_Data to use_.
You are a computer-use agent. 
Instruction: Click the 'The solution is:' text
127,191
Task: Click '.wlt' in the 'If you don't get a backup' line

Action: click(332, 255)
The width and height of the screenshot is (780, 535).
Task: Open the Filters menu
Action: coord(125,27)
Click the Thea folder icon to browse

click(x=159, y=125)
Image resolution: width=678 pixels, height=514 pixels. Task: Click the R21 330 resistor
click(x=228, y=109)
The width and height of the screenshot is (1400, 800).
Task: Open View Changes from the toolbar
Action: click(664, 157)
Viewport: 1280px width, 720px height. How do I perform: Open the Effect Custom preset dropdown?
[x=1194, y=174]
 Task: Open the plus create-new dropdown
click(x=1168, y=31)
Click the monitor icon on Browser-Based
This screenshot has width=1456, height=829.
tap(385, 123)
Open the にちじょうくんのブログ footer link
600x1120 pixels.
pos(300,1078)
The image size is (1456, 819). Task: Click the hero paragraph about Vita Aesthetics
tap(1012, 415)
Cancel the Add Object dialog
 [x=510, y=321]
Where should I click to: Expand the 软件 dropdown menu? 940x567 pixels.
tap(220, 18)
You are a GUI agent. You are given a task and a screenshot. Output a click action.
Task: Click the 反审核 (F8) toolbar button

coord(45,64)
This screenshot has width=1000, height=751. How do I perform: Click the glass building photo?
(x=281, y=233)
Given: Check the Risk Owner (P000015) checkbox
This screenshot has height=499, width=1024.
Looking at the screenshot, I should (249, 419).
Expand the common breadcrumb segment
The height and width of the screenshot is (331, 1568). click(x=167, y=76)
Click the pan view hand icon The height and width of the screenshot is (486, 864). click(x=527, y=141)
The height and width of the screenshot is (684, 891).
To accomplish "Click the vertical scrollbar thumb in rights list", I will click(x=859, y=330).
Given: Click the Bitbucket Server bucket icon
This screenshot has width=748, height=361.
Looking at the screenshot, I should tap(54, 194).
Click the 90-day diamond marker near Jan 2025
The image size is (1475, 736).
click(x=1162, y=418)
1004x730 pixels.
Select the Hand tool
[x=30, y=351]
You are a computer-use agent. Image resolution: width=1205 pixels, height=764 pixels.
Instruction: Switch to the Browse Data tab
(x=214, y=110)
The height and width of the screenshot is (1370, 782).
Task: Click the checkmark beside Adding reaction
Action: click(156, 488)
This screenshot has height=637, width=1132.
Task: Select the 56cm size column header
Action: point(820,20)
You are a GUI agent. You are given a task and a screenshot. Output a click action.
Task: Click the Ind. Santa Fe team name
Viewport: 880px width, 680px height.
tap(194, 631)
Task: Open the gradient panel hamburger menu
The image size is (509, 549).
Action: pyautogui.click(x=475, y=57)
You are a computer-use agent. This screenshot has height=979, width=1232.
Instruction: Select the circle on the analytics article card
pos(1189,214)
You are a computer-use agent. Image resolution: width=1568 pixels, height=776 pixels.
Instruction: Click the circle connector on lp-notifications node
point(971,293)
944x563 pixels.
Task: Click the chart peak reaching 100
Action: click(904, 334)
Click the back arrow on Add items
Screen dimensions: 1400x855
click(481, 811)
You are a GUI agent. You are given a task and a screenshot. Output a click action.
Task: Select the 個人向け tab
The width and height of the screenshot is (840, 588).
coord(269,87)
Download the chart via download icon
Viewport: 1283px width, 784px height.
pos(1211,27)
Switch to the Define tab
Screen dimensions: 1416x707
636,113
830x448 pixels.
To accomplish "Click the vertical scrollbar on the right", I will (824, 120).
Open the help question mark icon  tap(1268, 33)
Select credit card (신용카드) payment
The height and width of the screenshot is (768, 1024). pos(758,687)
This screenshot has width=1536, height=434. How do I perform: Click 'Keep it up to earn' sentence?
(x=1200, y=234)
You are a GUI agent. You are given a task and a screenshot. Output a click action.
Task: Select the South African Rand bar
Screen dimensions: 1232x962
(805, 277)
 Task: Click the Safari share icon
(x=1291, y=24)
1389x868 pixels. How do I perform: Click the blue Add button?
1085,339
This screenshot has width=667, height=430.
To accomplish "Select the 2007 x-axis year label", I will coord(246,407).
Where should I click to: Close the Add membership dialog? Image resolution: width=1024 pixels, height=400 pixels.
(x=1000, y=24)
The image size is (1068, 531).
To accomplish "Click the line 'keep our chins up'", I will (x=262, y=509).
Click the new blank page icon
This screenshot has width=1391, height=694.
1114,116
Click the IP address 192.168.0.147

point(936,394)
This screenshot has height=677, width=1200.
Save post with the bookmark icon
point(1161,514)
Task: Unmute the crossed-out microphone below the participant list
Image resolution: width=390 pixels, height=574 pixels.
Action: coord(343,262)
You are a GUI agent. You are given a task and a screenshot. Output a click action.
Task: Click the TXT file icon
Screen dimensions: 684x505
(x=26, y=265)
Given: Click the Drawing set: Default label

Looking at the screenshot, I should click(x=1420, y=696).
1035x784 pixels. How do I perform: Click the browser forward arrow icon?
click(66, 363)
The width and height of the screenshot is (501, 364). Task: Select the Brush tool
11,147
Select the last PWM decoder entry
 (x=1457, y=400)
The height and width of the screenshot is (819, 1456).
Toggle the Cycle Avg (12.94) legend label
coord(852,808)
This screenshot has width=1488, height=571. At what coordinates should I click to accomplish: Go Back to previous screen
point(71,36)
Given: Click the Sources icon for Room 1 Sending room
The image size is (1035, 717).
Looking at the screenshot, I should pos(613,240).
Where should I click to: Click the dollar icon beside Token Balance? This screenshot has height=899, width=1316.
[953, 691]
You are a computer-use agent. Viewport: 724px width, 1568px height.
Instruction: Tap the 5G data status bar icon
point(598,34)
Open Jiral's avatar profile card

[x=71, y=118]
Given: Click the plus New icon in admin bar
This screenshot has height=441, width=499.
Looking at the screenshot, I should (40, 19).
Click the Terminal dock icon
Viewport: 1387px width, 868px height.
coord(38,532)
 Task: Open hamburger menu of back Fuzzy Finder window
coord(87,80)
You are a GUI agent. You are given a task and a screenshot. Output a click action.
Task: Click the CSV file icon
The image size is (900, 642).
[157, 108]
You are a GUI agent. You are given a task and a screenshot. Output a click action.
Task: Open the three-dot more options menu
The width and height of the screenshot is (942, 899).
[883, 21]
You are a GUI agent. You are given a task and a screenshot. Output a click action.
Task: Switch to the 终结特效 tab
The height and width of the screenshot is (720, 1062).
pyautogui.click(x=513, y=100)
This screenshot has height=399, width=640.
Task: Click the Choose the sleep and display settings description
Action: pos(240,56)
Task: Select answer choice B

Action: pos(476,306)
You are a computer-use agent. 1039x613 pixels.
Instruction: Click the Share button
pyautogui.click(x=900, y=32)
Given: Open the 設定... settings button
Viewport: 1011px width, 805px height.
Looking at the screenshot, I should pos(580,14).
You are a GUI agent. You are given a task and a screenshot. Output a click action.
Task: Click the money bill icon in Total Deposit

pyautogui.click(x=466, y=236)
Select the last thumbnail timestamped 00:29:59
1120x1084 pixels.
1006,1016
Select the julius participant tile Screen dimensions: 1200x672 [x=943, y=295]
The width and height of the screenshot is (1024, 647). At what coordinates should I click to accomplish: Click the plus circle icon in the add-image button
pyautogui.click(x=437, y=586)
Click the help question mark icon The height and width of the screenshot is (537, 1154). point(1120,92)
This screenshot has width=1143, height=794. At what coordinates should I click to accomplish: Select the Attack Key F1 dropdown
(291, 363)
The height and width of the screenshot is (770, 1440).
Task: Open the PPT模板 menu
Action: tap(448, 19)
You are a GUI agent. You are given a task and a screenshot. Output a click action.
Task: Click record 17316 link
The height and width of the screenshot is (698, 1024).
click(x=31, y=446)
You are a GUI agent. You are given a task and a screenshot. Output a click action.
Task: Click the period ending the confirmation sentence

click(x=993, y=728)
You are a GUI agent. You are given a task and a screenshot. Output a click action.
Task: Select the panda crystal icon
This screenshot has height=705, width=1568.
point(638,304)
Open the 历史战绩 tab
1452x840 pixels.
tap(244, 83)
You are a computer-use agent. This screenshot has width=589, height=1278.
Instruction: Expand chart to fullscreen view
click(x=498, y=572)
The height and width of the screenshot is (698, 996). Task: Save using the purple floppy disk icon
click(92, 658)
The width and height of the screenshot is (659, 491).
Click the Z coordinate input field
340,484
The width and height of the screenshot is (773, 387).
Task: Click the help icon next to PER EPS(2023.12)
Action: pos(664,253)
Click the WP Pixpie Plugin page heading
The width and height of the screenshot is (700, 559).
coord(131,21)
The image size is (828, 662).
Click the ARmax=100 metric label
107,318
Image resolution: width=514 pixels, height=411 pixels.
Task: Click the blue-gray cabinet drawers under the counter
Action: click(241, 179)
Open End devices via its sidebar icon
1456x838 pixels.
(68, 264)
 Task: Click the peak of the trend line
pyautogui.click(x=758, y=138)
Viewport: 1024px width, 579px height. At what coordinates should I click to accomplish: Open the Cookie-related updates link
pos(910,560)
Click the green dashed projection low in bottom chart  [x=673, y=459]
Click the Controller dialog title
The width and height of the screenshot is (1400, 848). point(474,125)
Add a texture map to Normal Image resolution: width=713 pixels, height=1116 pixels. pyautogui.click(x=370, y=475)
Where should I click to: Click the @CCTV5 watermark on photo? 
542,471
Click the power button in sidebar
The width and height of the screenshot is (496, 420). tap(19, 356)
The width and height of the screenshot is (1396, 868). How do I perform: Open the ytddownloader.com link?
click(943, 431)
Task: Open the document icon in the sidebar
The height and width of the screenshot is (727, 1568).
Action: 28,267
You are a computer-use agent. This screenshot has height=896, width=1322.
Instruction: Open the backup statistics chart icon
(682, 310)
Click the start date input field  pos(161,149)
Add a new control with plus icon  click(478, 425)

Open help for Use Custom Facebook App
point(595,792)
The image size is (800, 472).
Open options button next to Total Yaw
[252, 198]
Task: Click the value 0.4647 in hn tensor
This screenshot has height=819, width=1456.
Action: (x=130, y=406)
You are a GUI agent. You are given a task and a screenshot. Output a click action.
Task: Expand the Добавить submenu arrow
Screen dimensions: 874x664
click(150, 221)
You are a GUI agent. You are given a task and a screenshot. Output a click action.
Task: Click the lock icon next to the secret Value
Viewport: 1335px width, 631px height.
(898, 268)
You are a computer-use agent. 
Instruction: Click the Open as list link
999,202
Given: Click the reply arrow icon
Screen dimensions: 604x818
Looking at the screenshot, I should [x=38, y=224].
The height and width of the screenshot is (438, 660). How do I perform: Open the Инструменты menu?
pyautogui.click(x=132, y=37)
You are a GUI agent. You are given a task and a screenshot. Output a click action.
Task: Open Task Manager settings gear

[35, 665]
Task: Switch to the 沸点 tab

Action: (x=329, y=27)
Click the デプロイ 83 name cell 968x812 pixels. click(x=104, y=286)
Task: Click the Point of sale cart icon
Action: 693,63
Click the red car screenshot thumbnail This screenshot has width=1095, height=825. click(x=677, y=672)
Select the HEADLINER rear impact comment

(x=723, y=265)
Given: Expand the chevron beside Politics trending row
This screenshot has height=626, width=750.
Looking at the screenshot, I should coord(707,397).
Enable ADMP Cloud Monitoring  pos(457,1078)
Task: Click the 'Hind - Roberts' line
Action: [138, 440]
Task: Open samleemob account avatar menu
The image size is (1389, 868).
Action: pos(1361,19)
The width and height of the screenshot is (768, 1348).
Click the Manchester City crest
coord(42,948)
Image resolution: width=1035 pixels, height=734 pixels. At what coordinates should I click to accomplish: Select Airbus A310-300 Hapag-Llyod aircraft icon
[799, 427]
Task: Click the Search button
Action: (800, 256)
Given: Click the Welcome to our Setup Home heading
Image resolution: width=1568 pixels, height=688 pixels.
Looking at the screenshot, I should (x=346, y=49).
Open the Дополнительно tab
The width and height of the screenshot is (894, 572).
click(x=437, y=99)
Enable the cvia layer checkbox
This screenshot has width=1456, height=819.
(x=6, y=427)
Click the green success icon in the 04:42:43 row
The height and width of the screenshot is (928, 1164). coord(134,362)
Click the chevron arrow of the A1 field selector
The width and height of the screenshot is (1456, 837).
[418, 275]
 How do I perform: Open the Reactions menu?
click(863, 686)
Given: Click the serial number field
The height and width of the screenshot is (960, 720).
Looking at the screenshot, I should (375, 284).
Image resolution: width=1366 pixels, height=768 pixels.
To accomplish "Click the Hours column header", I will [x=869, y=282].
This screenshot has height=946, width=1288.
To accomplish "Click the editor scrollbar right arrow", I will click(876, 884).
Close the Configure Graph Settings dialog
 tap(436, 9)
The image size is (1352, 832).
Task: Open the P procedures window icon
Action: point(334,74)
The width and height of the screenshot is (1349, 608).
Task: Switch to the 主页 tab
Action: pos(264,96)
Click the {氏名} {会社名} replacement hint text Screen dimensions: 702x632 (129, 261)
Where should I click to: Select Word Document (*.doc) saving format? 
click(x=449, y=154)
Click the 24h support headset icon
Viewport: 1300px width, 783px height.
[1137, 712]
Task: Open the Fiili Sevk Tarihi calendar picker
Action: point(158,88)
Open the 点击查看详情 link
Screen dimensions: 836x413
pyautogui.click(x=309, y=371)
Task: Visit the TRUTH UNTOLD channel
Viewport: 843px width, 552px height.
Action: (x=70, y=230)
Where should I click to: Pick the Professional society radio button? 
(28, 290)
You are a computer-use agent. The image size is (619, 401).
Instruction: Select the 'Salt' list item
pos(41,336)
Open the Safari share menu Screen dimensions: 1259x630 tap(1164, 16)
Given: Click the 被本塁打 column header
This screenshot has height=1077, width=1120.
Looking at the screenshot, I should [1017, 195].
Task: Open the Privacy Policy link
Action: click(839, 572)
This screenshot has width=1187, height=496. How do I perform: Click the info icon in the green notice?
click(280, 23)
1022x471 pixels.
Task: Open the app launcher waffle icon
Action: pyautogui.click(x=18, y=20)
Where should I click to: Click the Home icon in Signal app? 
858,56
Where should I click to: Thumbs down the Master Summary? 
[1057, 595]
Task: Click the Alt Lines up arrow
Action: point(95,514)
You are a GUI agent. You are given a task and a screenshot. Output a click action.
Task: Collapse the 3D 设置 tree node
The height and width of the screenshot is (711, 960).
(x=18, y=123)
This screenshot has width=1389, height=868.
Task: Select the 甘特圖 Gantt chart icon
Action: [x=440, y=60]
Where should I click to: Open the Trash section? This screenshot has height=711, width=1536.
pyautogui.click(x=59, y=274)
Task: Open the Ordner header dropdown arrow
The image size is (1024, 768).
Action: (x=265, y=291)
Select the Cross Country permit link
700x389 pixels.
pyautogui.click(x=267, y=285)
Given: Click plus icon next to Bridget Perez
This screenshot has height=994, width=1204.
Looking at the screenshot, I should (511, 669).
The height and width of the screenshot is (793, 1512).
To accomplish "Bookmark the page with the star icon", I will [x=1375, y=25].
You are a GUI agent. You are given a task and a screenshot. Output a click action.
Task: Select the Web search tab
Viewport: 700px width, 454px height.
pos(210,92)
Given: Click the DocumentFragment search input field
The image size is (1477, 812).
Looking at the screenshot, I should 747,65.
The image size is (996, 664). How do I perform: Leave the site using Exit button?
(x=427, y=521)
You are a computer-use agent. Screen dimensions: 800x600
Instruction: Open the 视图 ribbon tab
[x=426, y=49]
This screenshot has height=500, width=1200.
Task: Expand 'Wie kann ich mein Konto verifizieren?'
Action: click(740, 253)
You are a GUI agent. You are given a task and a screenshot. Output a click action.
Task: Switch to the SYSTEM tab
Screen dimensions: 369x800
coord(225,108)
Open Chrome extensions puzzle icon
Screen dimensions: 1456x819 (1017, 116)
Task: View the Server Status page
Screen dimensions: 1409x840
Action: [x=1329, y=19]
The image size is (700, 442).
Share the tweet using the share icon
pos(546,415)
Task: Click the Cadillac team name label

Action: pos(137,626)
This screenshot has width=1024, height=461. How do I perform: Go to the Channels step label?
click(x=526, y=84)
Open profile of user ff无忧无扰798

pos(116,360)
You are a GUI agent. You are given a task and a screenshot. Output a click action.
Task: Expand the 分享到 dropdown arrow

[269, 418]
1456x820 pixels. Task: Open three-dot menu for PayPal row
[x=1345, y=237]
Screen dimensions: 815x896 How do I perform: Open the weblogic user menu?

_Your objective_. Format the material above as a numbered list, from the line containing "Where should I click to: Thumbs" through the line containing "Action: point(95,514)", both lines included. Omit any blank lines.

_Solution to the exercise_.
1. Where should I click to: Thumbs down the Master Summary? 
2. [1057, 595]
3. Task: Click the Alt Lines up arrow
4. Action: point(95,514)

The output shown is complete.